Sui sali scendi del Mugello non c’è stata storia. Fin dalle prime battute di gara lo spagnolo ha preso il largo, staccando tutti. Dietro di lui è stata bagarre tra Lorenzo e Andrea Dovizioso. Alla fine l’ha spuntata il pilota della Yamaha. Per l’italiano della Honda ufficiale, comunque, è un ottimo risultato, che lo rilancia per i prossimi gran premi.

Dalla «staccatona» della San Donato a quella del Correntaio e della Bucine, «Camomillo» ha guidato in uno stato di grazia. Nessuna sbavatura, nemmeno alle Biondetti, in discesa verso la Casanova Savelli, o all’Arrabbiata 1 e 2. Curve difficili, da affrontare in piega e a gas spalancato. La sua Honda sembrava corresse su un binario.

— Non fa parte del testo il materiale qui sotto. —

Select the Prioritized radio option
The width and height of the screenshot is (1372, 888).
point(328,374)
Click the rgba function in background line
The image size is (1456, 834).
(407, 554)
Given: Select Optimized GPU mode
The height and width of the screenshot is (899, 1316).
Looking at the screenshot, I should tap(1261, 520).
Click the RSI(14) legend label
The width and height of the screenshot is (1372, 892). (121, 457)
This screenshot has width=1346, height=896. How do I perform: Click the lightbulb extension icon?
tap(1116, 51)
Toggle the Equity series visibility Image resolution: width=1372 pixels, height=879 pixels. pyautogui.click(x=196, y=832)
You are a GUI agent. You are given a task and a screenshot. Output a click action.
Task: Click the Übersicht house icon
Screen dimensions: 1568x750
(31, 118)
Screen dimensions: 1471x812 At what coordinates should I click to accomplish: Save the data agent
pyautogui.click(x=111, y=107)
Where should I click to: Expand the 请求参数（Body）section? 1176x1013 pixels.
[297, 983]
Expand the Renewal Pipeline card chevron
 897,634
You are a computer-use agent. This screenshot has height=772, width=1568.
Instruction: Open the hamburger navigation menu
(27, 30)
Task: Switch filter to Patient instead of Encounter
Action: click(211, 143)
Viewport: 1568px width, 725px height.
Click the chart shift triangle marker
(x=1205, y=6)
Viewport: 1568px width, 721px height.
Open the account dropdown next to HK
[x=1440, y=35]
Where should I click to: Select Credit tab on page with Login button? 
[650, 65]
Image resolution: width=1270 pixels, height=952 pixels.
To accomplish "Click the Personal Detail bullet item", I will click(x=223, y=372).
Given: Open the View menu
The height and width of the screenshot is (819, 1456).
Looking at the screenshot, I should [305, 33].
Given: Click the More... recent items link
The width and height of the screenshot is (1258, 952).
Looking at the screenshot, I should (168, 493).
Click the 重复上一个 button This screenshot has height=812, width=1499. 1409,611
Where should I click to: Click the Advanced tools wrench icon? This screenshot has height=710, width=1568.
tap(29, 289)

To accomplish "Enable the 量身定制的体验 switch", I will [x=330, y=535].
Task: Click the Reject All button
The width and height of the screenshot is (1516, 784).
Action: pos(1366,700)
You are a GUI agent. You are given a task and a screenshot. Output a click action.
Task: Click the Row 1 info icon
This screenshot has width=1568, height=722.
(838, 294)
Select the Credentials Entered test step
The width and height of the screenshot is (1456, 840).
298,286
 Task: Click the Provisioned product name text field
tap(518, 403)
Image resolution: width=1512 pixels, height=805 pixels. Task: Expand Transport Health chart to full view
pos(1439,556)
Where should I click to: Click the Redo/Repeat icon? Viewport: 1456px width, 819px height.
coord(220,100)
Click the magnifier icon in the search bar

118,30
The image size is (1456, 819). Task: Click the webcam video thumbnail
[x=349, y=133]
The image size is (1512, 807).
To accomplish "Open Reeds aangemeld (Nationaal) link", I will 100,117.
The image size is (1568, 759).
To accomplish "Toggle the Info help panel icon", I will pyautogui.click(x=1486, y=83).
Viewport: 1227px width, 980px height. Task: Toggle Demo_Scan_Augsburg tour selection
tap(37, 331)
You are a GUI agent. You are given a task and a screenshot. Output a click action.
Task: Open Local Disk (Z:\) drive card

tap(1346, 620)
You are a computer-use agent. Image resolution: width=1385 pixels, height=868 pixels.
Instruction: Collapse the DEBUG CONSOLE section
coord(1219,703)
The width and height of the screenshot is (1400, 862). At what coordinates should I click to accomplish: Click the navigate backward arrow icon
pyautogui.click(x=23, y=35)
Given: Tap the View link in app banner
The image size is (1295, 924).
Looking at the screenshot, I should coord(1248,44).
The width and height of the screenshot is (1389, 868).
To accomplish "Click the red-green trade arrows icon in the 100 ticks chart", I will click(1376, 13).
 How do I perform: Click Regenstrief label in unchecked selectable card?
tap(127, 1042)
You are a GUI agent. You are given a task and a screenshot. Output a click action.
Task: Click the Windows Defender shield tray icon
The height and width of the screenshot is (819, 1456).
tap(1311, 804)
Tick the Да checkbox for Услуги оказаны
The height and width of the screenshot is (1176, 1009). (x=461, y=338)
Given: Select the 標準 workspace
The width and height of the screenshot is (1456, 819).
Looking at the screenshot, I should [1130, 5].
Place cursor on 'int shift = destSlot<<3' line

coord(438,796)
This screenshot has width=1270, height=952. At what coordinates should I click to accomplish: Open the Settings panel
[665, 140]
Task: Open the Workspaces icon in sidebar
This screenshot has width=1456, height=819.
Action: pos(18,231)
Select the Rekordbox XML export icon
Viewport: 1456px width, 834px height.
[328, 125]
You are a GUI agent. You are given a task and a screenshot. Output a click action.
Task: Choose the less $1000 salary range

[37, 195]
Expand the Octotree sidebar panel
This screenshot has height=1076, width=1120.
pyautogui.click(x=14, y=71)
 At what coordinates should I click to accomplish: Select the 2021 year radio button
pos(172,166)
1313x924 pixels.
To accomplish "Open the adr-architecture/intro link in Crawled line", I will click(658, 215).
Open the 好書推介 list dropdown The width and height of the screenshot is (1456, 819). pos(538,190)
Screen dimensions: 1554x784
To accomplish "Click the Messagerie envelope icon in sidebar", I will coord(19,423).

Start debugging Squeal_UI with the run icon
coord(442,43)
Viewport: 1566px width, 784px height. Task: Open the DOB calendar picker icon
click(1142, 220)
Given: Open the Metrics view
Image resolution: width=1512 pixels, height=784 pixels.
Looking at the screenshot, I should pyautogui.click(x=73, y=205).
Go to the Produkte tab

 Lo spagnolo ha sbaragliato la concorrenza, nonostante i pronostici della vigilia erano tutti per Jorge Lorenzo. Dopo l’infortunio di Valentino Rossi, sembra lui il principale candidato alla conquista del titolo mondiale. Non sarà facile, però, per lo spagnolo della Yamaha. «Camomillo», nonostante alcune difficoltà in avvio di campionato, adesso ha imboccato la strada giusta. La sua Honda sembra aver risolto i problemi di setup che lo hanno rallentato all’inizio della stagione.

In palio l’appuntamento con la storia. E la leggenda metropolitana, nata per caso tra i motorhome del paddock, ora diventa una questione d’onore.